• REQUISITOS
**1.** Liste todas as consequências que o trecho do documento introduz com os verbos "provoca" e "implica em".
**2.** Diga se cada afirmação abaixo concorda com o trecho do documento e cite as palavras do texto que decidem a resposta.
(a) Os setores menos organizados conseguem acesso aos legisladores do orçamento público.
(b) A expressão "consumo conspícuo" é atribuída a Veblen.
(c) O fenômeno chamado de "crowding-out" é apresentado como conhecido pelos economistas.
**3.** Segundo o trecho do documento, com o que coincidem os exemplos de declínio e de estagnação?

Em todos os casos de declínio conhecidos, o Estado serviu precisamente para esse tipo de redistribuição perversa dos recursos públicos, gerando o fenômeno conhecido pelos economistas como “crowding-out”, isto é, a captura da poupança privada pelo próprio Estado e pelos rentistas profissionais e sua apropriação pelo próprio Estado (e seus amigos), o que provoca deseconomias de escala e erosão do investimento produtivo. Os grupos politicamente mais bem articulados conseguem acesso aos planejadores e legisladores do orçamento público, deixando ao relento os setores menos organizados. Isso geralmente implica em concentração de renda e ausência de um mercado interno dinâmico. Os exemplos de declínio e de estagnação coincidem, justamente, com o que Veblen chamaria de “consumo conspícuo” das elites, em total indiferença em relação ao conjunto dos cidadãos.

• EXTRATO DOS DADOS
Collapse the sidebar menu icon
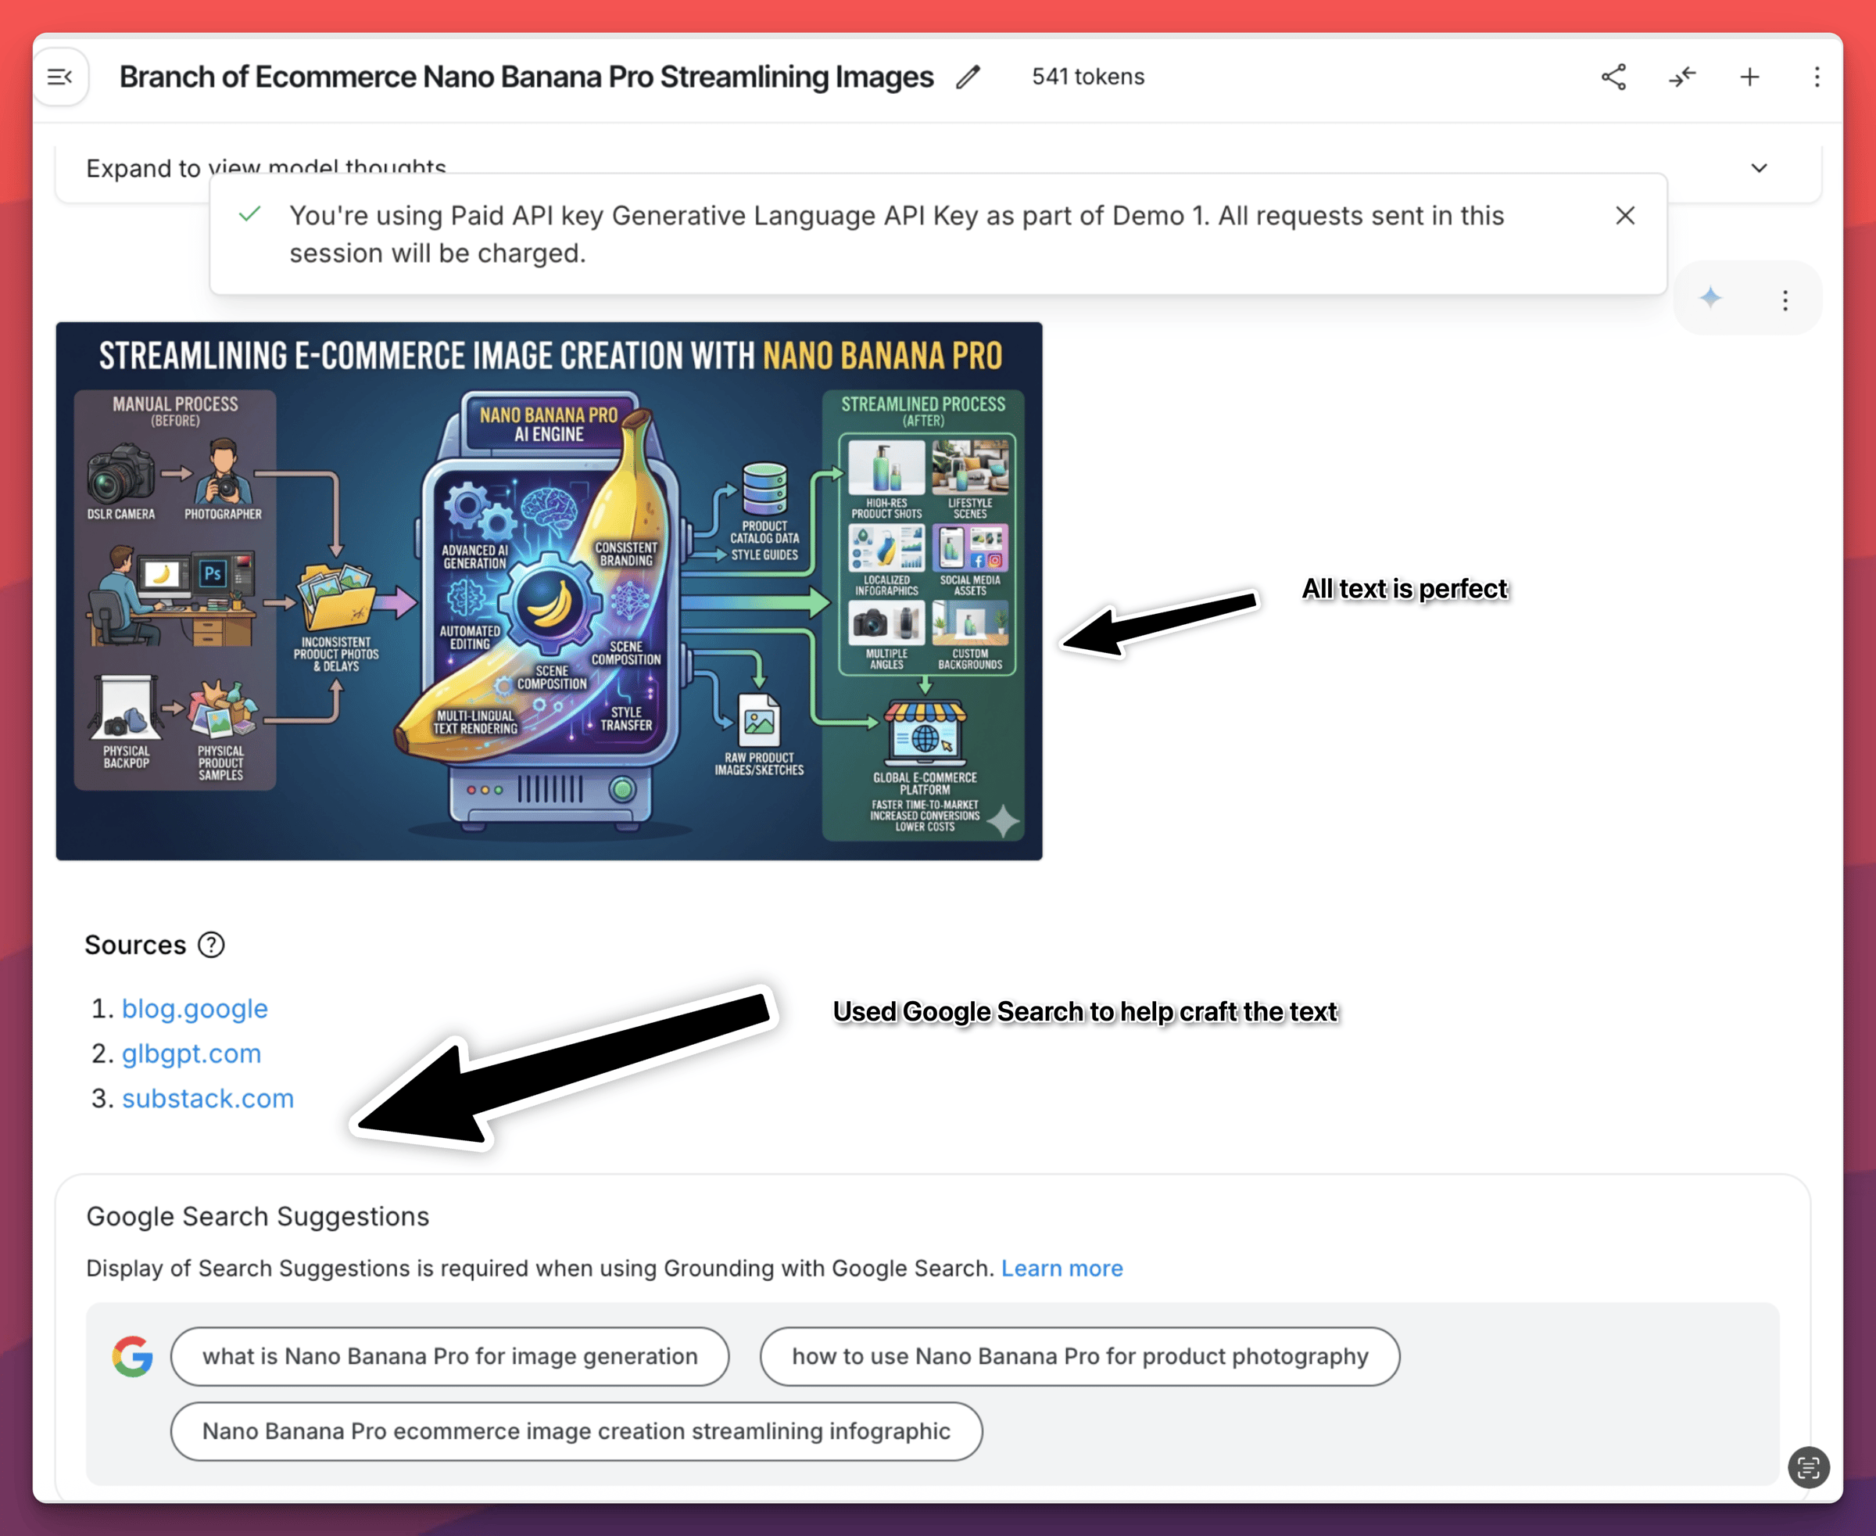 (59, 77)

• SOLUÇÕES DO EXERCÍCIO
**1.**
- deseconomias de escala
- erosão do investimento produtivo
- concentração de renda
- ausência de um mercado interno dinâmico

**2.**
(a) Não: "deixando ao relento os setores menos organizados".
(b) Sim: "o que Veblen chamaria de “consumo conspícuo” das elites".
(c) Sim: "gerando o fenômeno conhecido pelos economistas como “crowding-out”".

**3.** Com o "consumo conspícuo" das elites, em total indiferença em relação ao conjunto dos cidadãos.